-------- DATA PROVIDED --------

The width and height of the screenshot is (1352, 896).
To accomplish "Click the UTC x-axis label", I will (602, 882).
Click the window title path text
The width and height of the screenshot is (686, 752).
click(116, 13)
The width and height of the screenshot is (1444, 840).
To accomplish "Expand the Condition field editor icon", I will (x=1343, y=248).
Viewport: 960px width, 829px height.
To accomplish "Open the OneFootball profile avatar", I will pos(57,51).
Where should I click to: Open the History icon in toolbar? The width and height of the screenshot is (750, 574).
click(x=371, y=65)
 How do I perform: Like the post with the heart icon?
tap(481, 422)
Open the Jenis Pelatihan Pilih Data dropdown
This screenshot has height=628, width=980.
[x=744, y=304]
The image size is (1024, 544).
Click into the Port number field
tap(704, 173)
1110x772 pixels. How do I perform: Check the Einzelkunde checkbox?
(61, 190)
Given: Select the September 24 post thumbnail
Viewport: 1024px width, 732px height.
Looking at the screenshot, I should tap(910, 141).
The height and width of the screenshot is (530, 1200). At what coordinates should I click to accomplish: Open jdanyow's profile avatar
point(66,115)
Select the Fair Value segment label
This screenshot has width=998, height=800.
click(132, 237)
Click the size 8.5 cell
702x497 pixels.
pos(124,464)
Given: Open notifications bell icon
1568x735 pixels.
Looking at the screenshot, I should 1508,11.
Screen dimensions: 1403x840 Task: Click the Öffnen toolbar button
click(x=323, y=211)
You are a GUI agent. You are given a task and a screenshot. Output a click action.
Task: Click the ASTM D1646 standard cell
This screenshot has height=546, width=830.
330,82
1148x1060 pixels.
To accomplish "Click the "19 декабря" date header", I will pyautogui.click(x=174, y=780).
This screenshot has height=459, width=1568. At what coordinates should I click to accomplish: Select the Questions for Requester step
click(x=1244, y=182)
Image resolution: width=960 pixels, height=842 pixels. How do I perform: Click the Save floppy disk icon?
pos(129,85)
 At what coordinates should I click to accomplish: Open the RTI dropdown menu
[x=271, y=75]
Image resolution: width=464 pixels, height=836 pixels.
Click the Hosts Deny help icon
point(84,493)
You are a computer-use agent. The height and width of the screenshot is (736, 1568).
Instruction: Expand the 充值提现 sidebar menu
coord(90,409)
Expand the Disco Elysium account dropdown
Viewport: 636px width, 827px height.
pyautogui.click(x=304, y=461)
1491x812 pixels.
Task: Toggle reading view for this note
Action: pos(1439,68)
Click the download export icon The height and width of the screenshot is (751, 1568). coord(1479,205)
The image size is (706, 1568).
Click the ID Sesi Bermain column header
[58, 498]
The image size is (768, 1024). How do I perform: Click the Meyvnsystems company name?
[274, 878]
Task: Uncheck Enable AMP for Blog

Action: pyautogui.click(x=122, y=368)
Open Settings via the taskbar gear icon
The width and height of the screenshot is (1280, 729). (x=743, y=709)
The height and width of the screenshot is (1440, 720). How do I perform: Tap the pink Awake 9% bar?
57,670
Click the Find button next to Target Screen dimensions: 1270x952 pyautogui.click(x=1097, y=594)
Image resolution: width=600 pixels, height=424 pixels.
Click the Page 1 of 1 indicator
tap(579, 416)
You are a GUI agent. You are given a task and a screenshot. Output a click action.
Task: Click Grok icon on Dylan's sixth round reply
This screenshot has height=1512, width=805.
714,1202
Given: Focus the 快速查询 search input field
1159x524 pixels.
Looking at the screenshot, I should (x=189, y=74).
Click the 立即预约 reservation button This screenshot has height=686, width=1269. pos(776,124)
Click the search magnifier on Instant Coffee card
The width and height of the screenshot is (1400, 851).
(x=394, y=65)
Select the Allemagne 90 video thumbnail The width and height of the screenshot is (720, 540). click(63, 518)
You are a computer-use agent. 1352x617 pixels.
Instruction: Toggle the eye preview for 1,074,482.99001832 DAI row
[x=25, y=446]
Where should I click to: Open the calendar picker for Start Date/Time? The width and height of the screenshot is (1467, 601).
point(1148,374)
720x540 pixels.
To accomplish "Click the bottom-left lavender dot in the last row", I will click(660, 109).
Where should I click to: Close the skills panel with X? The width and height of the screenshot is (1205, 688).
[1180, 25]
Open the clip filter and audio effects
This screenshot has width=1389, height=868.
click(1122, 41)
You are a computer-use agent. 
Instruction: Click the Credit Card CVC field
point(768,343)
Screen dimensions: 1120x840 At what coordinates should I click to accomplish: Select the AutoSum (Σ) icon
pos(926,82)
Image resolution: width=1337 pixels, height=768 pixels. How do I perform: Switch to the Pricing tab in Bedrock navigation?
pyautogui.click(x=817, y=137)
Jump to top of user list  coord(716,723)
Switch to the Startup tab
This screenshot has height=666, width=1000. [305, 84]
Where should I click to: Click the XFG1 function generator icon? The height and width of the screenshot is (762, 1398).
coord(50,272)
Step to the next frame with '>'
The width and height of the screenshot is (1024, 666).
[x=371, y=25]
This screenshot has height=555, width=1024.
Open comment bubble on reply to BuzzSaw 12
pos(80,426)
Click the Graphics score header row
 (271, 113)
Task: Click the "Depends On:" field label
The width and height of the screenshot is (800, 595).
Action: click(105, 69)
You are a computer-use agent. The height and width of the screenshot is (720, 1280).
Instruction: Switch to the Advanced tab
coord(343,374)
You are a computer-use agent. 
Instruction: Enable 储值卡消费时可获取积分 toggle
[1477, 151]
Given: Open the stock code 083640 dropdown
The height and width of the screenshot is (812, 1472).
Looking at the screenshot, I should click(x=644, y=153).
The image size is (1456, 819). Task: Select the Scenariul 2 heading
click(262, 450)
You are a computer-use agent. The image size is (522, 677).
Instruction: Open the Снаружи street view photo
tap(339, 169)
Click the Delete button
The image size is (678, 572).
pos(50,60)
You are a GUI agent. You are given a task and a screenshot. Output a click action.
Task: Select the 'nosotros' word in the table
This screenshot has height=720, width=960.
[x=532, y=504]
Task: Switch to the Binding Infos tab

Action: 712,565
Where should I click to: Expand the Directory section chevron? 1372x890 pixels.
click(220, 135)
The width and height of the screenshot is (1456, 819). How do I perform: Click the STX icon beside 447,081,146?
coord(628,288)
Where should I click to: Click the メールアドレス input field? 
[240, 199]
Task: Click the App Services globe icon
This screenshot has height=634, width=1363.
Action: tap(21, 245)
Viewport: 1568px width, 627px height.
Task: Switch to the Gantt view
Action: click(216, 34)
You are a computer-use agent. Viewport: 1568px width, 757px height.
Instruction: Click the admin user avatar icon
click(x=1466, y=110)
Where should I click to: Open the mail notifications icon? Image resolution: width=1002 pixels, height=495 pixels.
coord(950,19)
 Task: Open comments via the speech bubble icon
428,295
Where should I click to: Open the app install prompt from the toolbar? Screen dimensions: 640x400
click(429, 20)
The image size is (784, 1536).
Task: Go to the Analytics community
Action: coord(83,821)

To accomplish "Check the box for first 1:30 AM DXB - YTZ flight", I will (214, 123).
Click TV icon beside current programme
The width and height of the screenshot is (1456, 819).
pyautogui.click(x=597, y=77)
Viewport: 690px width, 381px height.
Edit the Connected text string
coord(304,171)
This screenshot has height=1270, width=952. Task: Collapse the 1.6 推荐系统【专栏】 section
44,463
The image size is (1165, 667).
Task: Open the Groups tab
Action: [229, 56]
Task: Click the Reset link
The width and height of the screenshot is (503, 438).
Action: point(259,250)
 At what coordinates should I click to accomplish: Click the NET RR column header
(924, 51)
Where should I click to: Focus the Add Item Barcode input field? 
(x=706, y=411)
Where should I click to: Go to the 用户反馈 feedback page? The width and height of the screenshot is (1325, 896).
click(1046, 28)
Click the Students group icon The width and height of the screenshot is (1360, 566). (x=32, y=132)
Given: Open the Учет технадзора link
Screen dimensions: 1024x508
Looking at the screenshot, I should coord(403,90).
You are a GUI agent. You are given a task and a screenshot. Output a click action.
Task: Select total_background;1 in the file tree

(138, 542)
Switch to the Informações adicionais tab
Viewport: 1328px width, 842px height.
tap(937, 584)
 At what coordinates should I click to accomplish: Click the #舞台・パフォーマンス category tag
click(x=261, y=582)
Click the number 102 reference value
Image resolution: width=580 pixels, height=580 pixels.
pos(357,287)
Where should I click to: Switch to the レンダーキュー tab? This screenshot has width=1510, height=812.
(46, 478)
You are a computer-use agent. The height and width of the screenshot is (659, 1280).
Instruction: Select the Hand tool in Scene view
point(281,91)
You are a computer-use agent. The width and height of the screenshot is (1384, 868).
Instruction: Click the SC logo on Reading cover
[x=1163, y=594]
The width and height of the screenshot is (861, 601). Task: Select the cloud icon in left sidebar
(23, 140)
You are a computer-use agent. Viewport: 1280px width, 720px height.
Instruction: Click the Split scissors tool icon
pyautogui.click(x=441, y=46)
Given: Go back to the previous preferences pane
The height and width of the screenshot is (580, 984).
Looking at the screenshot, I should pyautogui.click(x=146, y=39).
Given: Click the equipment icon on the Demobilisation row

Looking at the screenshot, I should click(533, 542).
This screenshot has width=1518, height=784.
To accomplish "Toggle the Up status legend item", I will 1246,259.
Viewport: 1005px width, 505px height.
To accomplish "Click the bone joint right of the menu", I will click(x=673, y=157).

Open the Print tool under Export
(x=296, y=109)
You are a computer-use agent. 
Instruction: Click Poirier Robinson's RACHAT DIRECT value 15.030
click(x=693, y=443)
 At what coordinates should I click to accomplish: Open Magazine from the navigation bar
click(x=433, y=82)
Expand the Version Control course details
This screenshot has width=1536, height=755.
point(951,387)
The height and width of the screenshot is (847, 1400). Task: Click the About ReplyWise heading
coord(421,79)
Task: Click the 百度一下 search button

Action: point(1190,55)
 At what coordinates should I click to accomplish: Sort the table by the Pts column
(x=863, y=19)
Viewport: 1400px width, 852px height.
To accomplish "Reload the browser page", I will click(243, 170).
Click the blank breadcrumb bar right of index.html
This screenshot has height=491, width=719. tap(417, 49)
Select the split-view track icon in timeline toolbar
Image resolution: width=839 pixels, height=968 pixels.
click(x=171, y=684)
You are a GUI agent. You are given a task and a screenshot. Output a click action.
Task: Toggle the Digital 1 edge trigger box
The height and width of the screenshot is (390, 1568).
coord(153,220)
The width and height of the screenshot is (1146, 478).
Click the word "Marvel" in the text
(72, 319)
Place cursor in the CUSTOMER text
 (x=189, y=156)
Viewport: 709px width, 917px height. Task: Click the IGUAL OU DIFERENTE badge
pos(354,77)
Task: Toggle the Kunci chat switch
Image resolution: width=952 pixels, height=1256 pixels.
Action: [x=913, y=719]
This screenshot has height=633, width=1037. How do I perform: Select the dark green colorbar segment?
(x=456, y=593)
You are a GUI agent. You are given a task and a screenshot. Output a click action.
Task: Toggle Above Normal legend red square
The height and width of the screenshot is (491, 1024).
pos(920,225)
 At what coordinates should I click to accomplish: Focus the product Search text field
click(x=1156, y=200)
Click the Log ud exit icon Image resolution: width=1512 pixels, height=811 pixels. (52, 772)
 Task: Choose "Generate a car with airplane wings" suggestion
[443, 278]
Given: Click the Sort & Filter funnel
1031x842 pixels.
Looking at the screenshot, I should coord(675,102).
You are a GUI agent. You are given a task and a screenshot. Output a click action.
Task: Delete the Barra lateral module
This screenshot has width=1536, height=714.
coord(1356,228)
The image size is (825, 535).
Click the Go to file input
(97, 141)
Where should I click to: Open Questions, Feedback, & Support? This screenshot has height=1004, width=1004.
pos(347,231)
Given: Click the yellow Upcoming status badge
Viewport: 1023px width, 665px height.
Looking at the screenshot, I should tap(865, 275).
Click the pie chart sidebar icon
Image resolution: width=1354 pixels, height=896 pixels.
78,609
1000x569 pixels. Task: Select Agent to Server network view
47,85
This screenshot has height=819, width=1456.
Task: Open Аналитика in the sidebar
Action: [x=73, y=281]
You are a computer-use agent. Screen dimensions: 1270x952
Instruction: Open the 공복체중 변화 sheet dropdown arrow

--------

__STATED TASK__
List every line of the entries above that contains the string "with", copying each line in full. Matching is case-sensitive.

__RESPONSE TO THIS TASK__
 How do I perform: Like the post with the heart icon?
Where should I click to: Close the skills panel with X? The width and height of the screenshot is (1205, 688).
Step to the next frame with '>'
 Task: Choose "Generate a car with airplane wings" suggestion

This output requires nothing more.